Demystifying MongoDB

Database are at the core of almost all internet and enterprise applications. The need for scale and faster application development has brought in a new generation of databases loosely termed as NoSQL databases. These are in non-tabular format and save data in a different format compared to relational database whereas relational database saves data in rows and columns organized into tables or sheets.

Often developers encounter certain conceptual and technical difficulties with relational database when it is served with an application or multiple applications written in an object-oriented programming language or style. This is because a typical application objects must be mapped onto tables. But a typical application object is rarely related to a single table. This misalignment of application layer objects to tables and rows is called an Impedance Mismatch.

Impedance Mismatch

// your application code
class Foo {int x; string [] tags;}

In the above example, you can see that the object Foo has an integer x and a string of tags. To match Foo to a relational database you need three tables, one for the main object, another for the tags and a third to relate them together. 

To translate between the object in memory and what is saved in the database as an application developer you are forced to develop a mapping layer or use an ORM (Object Relational Mapper). Most of the time objects don’t translate to tables and rows. To top it off we may have to use polymorphism or inheritance. Mapping these on to a relational database can add a lot of complexity to the application.

MongoDB adopts an entirely different approach. There is no schema to define, no tables and no relationships between collections of objects. MongoDB allows you to structure data in a way that is efficient for computers to process and natural and easy for humans to read. Each document you save can be simple or complex as your application demands. This also means that they can adapt or add data when they need without worrying that this minor change would break everything. 

Also, MongoDB differs fundamentally from legacy databases because it can coordinate multiple servers to store data.

Scalability Issues

Relational model requires a relational database engine for itself to manage writes in a special way. To ensure consistency as well as atomicity, it must lock rows and tables and permit only one writer access at a time.

Ensuring referential integrity across the tables and rows increases the time the lock has to be in force. Higher locking time implies less writes and updates per second resulting in higher latency in transactions and thus slower application. Scaling out by replicating or sharding data to other server can make matters even complicated.

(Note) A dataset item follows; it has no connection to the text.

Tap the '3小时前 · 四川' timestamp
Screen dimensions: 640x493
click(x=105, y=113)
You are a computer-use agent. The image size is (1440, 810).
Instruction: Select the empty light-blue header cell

If relational engines try to impose consistency and extend these locks across networks, lock times can increase and transactions latency even higher. This obviously results in a slower application.

Relational database addresses such issues by deformalizing tables or by relaxing consistency for instance by allowing dirty reads. But this undermines the purpose behind a relational database. These methods are often used by production systems for reporting or decision support system database where there is a tolerance for a certain margin of error.

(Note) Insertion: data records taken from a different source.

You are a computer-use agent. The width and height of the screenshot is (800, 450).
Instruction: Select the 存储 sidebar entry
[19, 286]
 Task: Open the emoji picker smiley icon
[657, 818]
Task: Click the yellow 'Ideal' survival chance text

“So how does MongoDB approach these issues”

  • First, in MongoDB data is stored in the documents and there are no schema or tables, no rows, and columns and certainly no relationship between tables. The document is grouped into collections. A collection is like a table from a relational database. Although the document lives within a collection updating the document occurs one at a time. This implies that the there are no locking or enforcing of relationships nor constraints and no schema to protect.
  • Two, in replications scenarios, replica sets provide redundancy and high availability with the consistency you choose. A replica set contains several data bearing nodes and optionally one arbiter node of which one and only one member is considered the primary node, while the other nodes are considered secondary nodes. Also, there are no locks from the primary to the secondary. Mongo makes it easy to configure your application for higher latency and lesser consistency or vice versa. With multiple data copies on different database servers, replication provides also provides a level of fault tolerance against the loss of a single database server.
  • Three, Mongo also has a feature called the capped collections. Capped collections have a fixed size and to make room for new documents, oldest documents in the collection are removed automatically without requiring scripts or explicit remove operations .The potential uses of capped collections include storing log information generated by high-volume systems.

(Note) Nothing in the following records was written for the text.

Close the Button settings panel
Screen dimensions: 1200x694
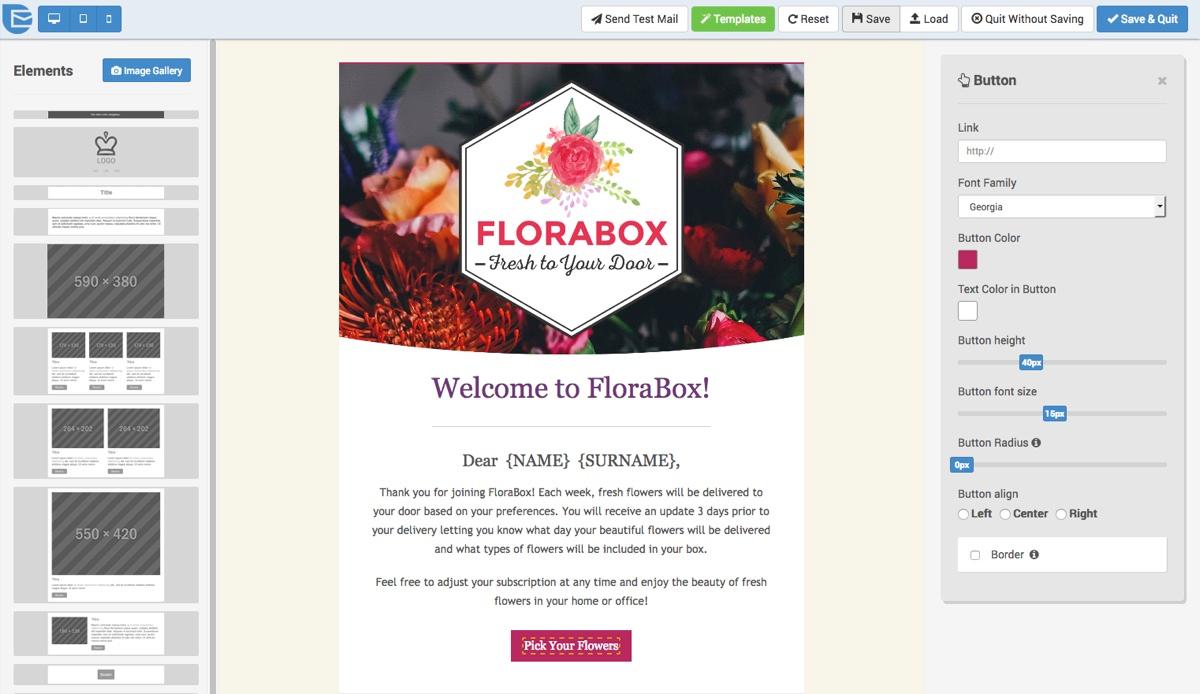(x=1162, y=81)
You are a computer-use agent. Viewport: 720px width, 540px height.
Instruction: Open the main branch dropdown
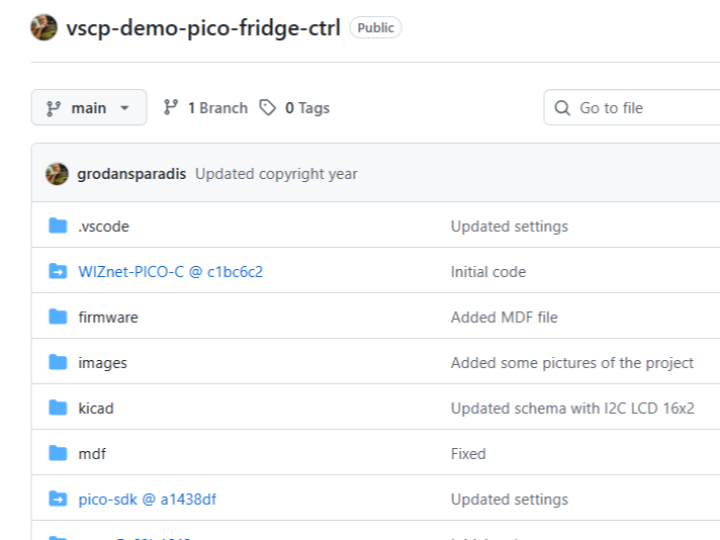point(89,108)
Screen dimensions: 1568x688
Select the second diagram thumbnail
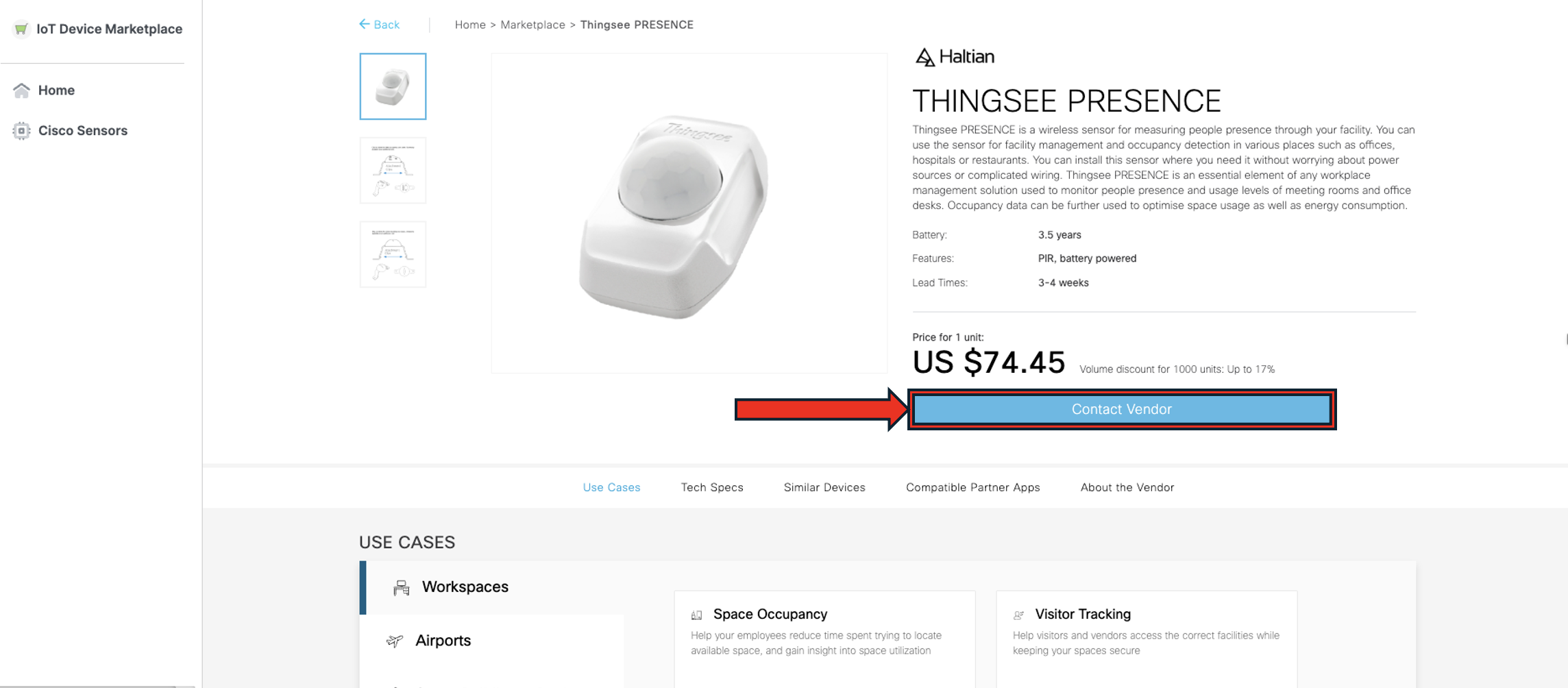(393, 171)
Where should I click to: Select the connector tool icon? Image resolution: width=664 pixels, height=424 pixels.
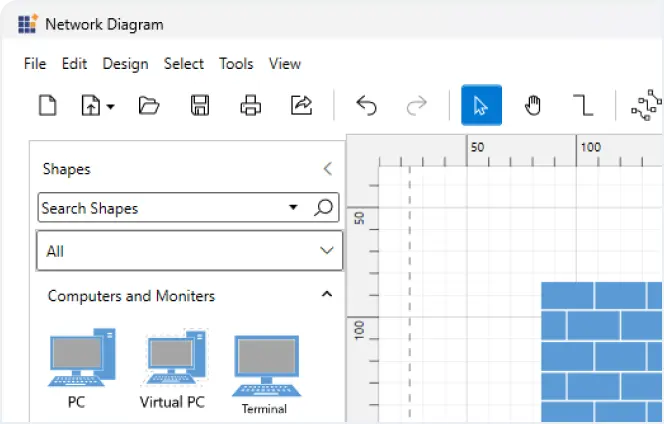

In short, it can be said that MongoDB is a cross-platform document-oriented database program designed for ease of development and scaling. The combination of document model and distributed systems components provide MongoDB with an advantage over relational database. With growing data volumes and performance requirements you can just add more servers instead of upgrading to million-dollar mainframe. It is also great for cloud environments where spreading load across several machines is by far the best way to scale.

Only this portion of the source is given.